The European Medicines Agency supports Rare Disease Day, which is taking place on Thursday 28 February. Rare Disease Day is held every year on the last day of February. Started in 2008, it seeks to raise awareness of rare diseases, and to improve access to treatment and medical representation for individuals with rare diseases and their families. It is coordinated by the European Organisation for Rare Diseases (EURORDIS). This year, the theme of the Rare Disease Day is ‘rare disorders without borders’. The goal is to emphasise the need to work together and share knowledge and resources to better understand and treat the over 6,000 different rare diseases identified to date.
Role of the Agency
About 30 million people living in the European Union (EU) suffer from a rare disease.
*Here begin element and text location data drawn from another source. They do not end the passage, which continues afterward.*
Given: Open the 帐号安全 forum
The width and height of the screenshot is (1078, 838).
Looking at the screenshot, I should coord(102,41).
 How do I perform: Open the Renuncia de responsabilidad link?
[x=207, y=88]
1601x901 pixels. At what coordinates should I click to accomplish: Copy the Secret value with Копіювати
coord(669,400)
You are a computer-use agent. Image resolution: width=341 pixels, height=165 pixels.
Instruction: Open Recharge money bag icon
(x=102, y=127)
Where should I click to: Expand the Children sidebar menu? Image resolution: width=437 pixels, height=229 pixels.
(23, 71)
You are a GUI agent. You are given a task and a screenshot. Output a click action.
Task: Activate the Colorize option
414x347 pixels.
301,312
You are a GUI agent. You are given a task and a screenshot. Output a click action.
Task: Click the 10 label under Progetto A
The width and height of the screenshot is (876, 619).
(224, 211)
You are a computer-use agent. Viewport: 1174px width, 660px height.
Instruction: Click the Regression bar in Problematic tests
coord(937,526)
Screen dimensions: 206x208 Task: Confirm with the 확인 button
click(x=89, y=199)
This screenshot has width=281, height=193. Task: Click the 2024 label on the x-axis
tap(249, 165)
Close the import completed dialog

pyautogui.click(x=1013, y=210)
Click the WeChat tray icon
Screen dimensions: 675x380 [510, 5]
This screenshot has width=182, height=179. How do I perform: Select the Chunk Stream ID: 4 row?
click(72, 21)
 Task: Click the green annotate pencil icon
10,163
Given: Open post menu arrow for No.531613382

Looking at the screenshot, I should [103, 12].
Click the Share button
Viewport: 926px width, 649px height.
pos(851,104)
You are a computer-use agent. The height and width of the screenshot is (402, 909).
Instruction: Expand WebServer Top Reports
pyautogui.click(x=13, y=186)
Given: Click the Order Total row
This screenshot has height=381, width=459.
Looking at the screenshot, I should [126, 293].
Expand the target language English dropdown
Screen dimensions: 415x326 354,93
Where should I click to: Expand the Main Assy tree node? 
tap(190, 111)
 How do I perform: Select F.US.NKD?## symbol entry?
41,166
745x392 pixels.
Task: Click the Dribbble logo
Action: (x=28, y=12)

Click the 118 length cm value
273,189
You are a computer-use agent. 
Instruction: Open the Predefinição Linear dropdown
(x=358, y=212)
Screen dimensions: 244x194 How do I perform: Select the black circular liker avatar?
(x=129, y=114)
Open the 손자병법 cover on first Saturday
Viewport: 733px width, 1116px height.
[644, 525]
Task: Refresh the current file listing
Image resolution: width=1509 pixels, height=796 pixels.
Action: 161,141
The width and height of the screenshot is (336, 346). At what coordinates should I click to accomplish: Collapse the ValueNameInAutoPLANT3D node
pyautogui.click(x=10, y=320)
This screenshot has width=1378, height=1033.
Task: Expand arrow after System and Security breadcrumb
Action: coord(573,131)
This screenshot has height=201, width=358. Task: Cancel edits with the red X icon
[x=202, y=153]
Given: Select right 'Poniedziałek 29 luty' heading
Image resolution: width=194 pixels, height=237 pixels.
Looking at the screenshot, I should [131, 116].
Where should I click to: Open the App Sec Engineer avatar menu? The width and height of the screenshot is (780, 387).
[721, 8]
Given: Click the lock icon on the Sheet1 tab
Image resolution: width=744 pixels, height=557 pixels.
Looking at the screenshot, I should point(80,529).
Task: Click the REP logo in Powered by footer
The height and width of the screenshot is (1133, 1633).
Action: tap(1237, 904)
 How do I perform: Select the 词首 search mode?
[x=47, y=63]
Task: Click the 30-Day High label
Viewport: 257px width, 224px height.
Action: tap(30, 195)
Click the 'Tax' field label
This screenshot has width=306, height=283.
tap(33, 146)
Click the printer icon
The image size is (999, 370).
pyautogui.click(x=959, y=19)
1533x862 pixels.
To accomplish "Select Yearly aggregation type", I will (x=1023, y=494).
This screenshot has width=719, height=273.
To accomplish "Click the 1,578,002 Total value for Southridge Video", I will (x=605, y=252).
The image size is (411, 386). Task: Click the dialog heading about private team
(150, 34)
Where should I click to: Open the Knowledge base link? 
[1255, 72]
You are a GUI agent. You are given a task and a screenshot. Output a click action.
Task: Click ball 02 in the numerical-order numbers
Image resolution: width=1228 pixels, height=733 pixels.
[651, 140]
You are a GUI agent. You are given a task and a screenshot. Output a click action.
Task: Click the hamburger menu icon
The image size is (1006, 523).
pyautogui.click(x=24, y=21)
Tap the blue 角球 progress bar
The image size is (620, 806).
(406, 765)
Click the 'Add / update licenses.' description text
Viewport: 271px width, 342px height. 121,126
The EU offers incentives to companies developing ‘orphan’ medicines for conditions affecting not more than 5 in 10,000 people. These include reduced fees for marketing-authorisation applications, scientific advice (protocol assistance) and protection from market competition once the medicine is authorised. These incentives aim to bring more medicines for rare diseases to the European market.
The Agency plays a central role in the development and authorisation of medicines for rare diseases: the European Commission grants orphan designation to medicines on the recommendation of the Agency’s Committee for Orphan Medicinal Products (COMP), and designated orphan medicines are assessed centrally on a European level by the Agency’s Committee for Medicinal Products for Human Use (CHMP), rather than in each Member State separately.
To date, the European Commission has granted more than 1,000 orphan designations and authorised 69 orphan medicines.
The Agency offers advice on development of rare diseases through protocol assistance, a type of scientific advice specifically for companies developing orphan medicines. Following the advice increases the chances of an applicant obtaining a marketing authorisation.
The Agency works with organisations representing patients with rare diseases through EURORDIS.
International collaboration
The COMP works closely with international partners on the designation and assessment of orphan medicines. It is committed to encouraging the development of medicines for rare diseases as part of a global effort.
The Committee is collaborating with the United States United States Food and Drug Administration (FDA), allowing applications for orphan designations to be submitted in parallel to the two agencies. The two authorities have also developed common procedures for submitting annual reports on the status of development of designated orphan medicines. Based on the success of this collaboration, which led to 62% of applications submitted in parallel in the EU and the FDA in 2012, last year the COMP began to collaborate with the Japanese regulatory authorities. A dialogue with Health Canada has been established and a closer collaboration with this country is anticipated in 2013.
The Agency has started working closely with European Network for Health Technology Assessment (EUnetHTA), an organisation that focuses on scientific cooperation in health technology assessment (HTA) in Europe. With respect to orphan medicines, the Agency is working with EUnetHTA towards a better understanding on orphan designation, marketing authorisation of orphan medicines and national competent authorities’ initiatives on availability of designated orphan medicines.
Support to development
The Agency is currently investigating and analysing, through surveys of pharmaceutical companies, how orphan-designated medicines are being developed and what the major hurdles for drug development for rare diseases are. The aim of this initiative is to propose actions to stimulate medicine development in areas of unmet medical need, neglected diseases and rare diseases, and address public-health needs. In this area, the Agency is collaborating with international organisations on medicine development such as the International Rare Diseases Research Consortium (IRDiRC).
2012: Orphan medicines in numbers
- 197 applications for orphan designation received;
- 148 orphan designations granted;
- 10 marketing authorisations for new orphan medicines granted.